# [PASSAGE FOR REVIEW]
###

The phrase “appropriate technology” comes up a lot, and I think to a lot of people this might not be something they’ve heard before. Why do we need a new phrase — why don’t we just say “technology”?
There’s a lot of different definitions. It was coined 40 years ago by E.F. Schumacher. He called it “technology with a human face”. But in general, the consensus point is, they’re technologies that can be maintained, used, repaired, operated, retrofitted by the actual stakeholders. For me, it also means it’s a technology that’s not just designed for but it’s designed with the stakeholders.

Practivistas participating in the construction of a classroom made from local materials, including plastic bottles. [CC-BY-SA, Appropedia]
Absolutely. We land with zero idea of what we’re doing. We don’t know what type of project we’re working on, and also many of us might not have the skills that apply to whichever project gets picked. Then we run series of community meetings where we assess the most pressing needs. And those are just loud, chaotic, really fun events where we list a lot of needs, and then we prioritize them right there together. And then we start looking at the resources. Both in that community, and with us as students.

###

Dataset entries
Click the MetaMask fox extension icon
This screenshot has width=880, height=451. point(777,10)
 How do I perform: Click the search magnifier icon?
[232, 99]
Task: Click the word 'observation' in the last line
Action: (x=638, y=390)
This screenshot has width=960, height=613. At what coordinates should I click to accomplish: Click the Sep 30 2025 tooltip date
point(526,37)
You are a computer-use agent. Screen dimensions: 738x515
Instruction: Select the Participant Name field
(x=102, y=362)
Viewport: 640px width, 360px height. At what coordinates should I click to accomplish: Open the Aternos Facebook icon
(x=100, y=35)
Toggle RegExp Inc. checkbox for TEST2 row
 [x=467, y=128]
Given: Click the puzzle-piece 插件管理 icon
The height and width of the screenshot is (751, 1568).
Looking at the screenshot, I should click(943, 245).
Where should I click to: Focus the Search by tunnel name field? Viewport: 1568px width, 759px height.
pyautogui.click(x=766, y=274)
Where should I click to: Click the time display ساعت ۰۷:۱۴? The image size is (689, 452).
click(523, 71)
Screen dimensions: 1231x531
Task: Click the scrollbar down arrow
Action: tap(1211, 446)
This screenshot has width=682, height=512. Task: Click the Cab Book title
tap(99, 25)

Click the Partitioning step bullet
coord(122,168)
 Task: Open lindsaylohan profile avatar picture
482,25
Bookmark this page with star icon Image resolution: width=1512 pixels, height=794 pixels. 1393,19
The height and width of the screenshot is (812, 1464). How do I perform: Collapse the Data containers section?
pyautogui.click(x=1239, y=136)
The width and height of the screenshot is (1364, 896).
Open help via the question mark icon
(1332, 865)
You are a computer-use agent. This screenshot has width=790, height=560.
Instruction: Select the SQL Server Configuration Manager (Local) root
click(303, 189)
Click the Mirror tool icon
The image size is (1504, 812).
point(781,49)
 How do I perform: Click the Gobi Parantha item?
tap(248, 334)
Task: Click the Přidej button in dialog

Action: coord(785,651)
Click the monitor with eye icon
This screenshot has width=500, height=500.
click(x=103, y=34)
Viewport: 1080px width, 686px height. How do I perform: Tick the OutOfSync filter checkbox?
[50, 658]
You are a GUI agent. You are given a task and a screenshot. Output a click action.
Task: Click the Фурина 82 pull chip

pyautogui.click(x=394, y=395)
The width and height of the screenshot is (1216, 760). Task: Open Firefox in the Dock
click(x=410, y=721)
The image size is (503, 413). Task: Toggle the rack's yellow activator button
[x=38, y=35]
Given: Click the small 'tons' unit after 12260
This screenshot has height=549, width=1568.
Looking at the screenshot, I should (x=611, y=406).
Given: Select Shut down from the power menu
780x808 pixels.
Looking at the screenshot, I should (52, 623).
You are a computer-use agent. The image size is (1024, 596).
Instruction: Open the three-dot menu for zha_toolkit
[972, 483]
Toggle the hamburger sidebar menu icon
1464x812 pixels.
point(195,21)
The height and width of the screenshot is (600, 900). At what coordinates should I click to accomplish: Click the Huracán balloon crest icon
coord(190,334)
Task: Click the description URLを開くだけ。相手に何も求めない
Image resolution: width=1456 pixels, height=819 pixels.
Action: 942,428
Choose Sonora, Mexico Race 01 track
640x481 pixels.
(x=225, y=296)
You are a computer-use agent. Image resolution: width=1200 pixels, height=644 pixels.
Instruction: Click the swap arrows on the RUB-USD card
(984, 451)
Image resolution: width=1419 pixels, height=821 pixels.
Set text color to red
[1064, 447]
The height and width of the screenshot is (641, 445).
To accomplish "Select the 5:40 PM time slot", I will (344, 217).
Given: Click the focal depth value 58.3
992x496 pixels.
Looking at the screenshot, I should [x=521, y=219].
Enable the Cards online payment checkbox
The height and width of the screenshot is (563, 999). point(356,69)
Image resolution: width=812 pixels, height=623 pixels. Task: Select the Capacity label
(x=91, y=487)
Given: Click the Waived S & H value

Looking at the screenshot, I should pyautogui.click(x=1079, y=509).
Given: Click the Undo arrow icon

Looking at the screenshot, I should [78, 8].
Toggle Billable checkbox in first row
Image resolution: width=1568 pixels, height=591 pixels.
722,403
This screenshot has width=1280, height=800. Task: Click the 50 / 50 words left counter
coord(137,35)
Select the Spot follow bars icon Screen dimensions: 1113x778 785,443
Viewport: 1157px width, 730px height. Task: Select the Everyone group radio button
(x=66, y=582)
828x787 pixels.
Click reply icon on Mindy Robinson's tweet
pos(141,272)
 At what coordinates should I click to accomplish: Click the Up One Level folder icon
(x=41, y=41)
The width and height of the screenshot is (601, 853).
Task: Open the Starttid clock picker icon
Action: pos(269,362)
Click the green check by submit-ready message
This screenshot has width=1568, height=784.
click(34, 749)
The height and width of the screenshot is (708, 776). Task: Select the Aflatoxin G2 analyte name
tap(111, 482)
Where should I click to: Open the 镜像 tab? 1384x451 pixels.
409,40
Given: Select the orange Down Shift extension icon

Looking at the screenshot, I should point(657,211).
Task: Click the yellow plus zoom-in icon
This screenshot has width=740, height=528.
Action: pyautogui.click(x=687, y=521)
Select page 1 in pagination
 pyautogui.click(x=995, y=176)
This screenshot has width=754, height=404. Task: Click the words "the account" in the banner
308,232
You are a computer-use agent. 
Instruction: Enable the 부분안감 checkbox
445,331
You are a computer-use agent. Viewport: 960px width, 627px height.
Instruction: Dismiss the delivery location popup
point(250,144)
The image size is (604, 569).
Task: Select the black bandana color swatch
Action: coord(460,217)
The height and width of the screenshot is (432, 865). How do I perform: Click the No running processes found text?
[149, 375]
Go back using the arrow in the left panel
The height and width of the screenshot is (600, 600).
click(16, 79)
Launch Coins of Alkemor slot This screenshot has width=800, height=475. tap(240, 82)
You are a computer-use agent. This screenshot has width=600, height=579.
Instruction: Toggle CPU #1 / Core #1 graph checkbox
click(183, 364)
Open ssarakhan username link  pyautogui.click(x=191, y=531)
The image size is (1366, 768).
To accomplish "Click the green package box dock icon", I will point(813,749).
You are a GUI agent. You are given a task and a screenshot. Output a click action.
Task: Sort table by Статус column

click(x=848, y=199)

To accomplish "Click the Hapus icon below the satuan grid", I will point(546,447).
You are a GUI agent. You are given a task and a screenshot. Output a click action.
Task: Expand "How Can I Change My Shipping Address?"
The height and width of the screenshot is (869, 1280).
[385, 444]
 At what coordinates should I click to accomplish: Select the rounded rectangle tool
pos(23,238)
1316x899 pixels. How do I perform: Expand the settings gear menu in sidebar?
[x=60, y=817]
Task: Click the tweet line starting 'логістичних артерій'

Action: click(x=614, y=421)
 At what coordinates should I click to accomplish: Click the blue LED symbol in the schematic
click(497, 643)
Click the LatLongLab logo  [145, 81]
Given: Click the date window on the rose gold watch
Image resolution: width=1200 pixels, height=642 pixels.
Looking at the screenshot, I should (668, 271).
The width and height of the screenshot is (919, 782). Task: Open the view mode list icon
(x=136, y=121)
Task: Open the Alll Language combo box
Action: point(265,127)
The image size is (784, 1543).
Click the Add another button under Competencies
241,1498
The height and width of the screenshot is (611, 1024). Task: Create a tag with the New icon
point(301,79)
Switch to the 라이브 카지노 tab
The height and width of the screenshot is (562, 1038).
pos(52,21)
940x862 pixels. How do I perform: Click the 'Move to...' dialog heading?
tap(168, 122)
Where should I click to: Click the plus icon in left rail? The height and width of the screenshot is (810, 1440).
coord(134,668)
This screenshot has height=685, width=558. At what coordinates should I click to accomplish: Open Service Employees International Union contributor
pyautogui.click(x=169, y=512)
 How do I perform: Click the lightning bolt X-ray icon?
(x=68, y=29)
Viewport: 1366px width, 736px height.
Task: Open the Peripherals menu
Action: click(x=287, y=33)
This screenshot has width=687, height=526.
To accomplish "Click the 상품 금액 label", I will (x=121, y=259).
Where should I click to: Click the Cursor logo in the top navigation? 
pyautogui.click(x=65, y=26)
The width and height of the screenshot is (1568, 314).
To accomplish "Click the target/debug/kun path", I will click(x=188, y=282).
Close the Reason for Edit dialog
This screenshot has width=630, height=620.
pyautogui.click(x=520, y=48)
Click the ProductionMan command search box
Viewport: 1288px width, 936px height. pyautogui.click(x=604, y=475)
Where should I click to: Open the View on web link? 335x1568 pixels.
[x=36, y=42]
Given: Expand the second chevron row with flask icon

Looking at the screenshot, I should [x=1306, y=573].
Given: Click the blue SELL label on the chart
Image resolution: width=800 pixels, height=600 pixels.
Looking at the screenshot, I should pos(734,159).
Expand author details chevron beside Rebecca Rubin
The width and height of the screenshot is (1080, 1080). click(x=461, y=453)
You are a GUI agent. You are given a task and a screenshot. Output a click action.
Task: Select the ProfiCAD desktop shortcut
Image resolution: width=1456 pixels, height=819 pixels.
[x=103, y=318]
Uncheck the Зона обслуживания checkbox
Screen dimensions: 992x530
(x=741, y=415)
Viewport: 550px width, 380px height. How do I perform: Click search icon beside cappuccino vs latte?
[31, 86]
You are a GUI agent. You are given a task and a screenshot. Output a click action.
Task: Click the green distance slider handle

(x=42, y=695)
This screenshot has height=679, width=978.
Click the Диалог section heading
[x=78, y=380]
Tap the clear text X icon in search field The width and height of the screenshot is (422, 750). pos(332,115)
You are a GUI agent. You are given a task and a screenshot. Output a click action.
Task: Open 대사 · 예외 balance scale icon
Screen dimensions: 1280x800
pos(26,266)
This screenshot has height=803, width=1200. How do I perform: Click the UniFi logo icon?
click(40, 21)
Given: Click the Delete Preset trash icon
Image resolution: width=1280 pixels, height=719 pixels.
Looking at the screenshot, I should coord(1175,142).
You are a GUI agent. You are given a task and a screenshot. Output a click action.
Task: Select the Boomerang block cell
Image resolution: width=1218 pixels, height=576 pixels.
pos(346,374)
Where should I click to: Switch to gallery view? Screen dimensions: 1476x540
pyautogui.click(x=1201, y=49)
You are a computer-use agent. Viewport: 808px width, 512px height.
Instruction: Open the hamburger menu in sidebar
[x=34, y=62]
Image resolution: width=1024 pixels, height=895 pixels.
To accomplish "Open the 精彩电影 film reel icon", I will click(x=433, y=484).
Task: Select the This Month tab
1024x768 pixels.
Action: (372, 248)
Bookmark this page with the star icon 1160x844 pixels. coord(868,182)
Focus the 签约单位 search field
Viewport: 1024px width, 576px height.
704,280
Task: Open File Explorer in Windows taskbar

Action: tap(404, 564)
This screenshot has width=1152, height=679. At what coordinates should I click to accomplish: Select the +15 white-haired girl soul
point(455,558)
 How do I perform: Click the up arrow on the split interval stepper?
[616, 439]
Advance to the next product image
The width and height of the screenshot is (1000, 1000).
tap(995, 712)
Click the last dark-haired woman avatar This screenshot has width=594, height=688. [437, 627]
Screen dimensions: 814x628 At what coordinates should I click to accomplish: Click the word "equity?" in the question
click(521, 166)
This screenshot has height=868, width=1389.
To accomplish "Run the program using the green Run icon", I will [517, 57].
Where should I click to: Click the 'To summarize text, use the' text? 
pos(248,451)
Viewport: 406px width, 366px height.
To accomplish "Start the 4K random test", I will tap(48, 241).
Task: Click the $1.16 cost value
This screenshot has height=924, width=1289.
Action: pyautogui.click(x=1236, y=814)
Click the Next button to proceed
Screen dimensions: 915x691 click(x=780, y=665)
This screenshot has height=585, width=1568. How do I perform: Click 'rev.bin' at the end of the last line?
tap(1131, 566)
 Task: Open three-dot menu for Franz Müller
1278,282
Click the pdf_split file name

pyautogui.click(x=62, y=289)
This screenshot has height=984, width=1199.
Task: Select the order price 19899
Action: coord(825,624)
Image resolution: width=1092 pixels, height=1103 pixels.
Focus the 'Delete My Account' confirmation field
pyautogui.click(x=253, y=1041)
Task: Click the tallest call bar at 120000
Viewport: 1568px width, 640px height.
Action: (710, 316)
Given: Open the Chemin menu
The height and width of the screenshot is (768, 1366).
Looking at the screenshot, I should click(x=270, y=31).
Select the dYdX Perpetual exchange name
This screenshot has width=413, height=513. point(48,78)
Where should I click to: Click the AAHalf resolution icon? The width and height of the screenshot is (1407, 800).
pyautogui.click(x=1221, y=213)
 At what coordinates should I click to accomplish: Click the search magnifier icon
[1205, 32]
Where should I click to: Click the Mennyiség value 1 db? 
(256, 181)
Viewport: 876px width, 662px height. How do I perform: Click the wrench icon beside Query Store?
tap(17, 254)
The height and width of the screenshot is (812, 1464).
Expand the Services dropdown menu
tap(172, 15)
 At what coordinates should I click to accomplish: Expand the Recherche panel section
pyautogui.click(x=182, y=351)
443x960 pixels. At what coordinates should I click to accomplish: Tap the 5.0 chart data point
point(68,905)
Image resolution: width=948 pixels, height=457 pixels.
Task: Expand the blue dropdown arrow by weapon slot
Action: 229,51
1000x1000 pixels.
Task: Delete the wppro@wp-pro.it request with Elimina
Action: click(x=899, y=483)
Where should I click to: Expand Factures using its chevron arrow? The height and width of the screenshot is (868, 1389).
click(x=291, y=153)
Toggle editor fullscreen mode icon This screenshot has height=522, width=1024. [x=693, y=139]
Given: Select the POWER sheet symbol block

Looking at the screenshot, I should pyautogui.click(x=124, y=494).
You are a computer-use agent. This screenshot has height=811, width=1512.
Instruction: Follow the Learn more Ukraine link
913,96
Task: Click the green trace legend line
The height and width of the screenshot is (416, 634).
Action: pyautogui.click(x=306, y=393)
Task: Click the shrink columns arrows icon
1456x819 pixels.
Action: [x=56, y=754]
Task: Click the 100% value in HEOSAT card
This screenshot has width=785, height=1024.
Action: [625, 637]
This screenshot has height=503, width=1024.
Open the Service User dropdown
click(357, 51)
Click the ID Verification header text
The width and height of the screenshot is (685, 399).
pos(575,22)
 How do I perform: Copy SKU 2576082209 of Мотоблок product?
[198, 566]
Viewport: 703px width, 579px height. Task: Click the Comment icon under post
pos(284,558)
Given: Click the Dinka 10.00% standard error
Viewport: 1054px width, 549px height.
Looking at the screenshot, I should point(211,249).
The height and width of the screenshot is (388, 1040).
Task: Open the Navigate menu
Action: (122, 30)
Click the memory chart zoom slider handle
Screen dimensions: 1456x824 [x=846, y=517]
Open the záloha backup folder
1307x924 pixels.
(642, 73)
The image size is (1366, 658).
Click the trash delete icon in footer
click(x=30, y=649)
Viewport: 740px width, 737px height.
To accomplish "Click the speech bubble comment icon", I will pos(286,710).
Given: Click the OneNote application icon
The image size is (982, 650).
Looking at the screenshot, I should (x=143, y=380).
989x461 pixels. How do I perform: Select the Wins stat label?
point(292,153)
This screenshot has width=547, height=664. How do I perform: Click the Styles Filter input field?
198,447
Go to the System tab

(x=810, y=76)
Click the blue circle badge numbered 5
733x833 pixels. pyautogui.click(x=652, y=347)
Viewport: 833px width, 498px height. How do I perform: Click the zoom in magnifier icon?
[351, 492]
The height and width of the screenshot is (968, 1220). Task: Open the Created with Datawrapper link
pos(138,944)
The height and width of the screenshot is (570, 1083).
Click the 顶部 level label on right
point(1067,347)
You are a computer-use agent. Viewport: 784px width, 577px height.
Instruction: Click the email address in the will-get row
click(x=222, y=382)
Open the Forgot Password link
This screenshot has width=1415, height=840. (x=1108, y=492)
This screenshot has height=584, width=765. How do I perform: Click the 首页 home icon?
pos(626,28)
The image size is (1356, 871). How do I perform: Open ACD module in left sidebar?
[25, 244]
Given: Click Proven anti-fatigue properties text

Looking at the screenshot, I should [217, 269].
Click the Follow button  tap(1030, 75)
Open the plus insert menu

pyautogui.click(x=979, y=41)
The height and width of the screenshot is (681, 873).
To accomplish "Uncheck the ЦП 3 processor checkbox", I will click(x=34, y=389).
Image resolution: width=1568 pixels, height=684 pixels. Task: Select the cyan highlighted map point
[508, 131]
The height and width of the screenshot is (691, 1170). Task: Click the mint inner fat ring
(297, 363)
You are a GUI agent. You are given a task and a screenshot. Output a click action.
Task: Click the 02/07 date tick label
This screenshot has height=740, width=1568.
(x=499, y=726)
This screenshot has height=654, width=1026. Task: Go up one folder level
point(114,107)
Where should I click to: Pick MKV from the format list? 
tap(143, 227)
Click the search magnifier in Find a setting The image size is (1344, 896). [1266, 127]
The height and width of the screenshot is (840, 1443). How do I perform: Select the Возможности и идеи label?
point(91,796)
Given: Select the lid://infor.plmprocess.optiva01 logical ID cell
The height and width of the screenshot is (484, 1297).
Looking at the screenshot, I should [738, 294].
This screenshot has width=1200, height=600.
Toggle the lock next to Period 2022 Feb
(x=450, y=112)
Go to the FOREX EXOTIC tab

###

Write out, word for word, the part of the passage on appropriate technology above that opens with the words "Practivistas participating in" and closes with "us as students.".

Practivistas participating in the construction of a classroom made from local materials, including plastic bottles. [CC-BY-SA, Appropedia]
Absolutely. We land with zero idea of what we’re doing. We don’t know what type of project we’re working on, and also many of us might not have the skills that apply to whichever project gets picked. Then we run series of community meetings where we assess the most pressing needs. And those are just loud, chaotic, really fun events where we list a lot of needs, and then we prioritize them right there together. And then we start looking at the resources. Both in that community, and with us as students.